> **Your task**
A faithful, complete copy of the entries is the sole expected answer.

::: Provided data

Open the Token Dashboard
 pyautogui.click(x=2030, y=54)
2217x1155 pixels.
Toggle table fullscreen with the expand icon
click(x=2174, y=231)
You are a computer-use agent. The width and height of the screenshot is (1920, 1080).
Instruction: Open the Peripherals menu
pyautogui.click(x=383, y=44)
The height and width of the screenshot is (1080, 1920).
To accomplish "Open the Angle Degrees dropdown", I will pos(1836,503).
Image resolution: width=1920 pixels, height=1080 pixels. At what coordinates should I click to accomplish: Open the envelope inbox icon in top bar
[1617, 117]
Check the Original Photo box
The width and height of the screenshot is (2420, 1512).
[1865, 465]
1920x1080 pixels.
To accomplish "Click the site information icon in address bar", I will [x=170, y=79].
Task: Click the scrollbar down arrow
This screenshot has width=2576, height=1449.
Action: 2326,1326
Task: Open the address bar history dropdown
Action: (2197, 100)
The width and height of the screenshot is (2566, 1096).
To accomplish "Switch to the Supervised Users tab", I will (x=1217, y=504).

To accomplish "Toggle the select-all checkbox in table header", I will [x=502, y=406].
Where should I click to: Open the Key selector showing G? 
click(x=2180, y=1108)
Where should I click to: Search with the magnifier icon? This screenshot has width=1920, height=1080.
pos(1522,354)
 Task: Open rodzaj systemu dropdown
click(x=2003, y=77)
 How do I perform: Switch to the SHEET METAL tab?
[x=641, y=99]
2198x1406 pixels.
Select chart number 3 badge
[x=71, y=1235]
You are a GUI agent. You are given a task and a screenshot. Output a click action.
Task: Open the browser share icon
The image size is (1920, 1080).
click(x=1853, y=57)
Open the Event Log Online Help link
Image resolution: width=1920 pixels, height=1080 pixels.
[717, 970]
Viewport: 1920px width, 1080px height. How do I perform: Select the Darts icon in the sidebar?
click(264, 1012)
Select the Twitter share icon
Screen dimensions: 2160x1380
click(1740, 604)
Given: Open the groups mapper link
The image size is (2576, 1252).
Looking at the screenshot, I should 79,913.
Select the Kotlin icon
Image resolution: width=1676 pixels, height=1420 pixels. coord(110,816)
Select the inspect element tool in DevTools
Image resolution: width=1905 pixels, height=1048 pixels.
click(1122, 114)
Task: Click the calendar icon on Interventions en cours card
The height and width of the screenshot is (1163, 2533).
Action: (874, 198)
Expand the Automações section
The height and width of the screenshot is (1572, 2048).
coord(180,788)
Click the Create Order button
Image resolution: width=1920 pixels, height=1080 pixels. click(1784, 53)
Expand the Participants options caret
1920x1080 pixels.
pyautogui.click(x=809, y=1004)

::::::

> **Answer section**
Open the Token Dashboard
 pyautogui.click(x=2030, y=54)
2217x1155 pixels.
Toggle table fullscreen with the expand icon
click(x=2174, y=231)
You are a computer-use agent. The width and height of the screenshot is (1920, 1080).
Instruction: Open the Peripherals menu
pyautogui.click(x=383, y=44)
The height and width of the screenshot is (1080, 1920).
To accomplish "Open the Angle Degrees dropdown", I will pos(1836,503).
Image resolution: width=1920 pixels, height=1080 pixels. At what coordinates should I click to accomplish: Open the envelope inbox icon in top bar
[1617, 117]
Check the Original Photo box
The width and height of the screenshot is (2420, 1512).
[1865, 465]
1920x1080 pixels.
To accomplish "Click the site information icon in address bar", I will [x=170, y=79].
Task: Click the scrollbar down arrow
This screenshot has width=2576, height=1449.
Action: 2326,1326
Task: Open the address bar history dropdown
Action: (2197, 100)
The width and height of the screenshot is (2566, 1096).
To accomplish "Switch to the Supervised Users tab", I will (x=1217, y=504).

To accomplish "Toggle the select-all checkbox in table header", I will [x=502, y=406].
Where should I click to: Open the Key selector showing G? 
click(x=2180, y=1108)
Where should I click to: Search with the magnifier icon? This screenshot has width=1920, height=1080.
pos(1522,354)
 Task: Open rodzaj systemu dropdown
click(x=2003, y=77)
 How do I perform: Switch to the SHEET METAL tab?
[x=641, y=99]
2198x1406 pixels.
Select chart number 3 badge
[x=71, y=1235]
You are a GUI agent. You are given a task and a screenshot. Output a click action.
Task: Open the browser share icon
The image size is (1920, 1080).
click(x=1853, y=57)
Open the Event Log Online Help link
Image resolution: width=1920 pixels, height=1080 pixels.
[717, 970]
Viewport: 1920px width, 1080px height. How do I perform: Select the Darts icon in the sidebar?
click(264, 1012)
Select the Twitter share icon
Screen dimensions: 2160x1380
click(1740, 604)
Given: Open the groups mapper link
The image size is (2576, 1252).
Looking at the screenshot, I should 79,913.
Select the Kotlin icon
Image resolution: width=1676 pixels, height=1420 pixels. coord(110,816)
Select the inspect element tool in DevTools
Image resolution: width=1905 pixels, height=1048 pixels.
click(1122, 114)
Task: Click the calendar icon on Interventions en cours card
The height and width of the screenshot is (1163, 2533).
Action: (874, 198)
Expand the Automações section
The height and width of the screenshot is (1572, 2048).
coord(180,788)
Click the Create Order button
Image resolution: width=1920 pixels, height=1080 pixels. click(1784, 53)
Expand the Participants options caret
1920x1080 pixels.
pyautogui.click(x=809, y=1004)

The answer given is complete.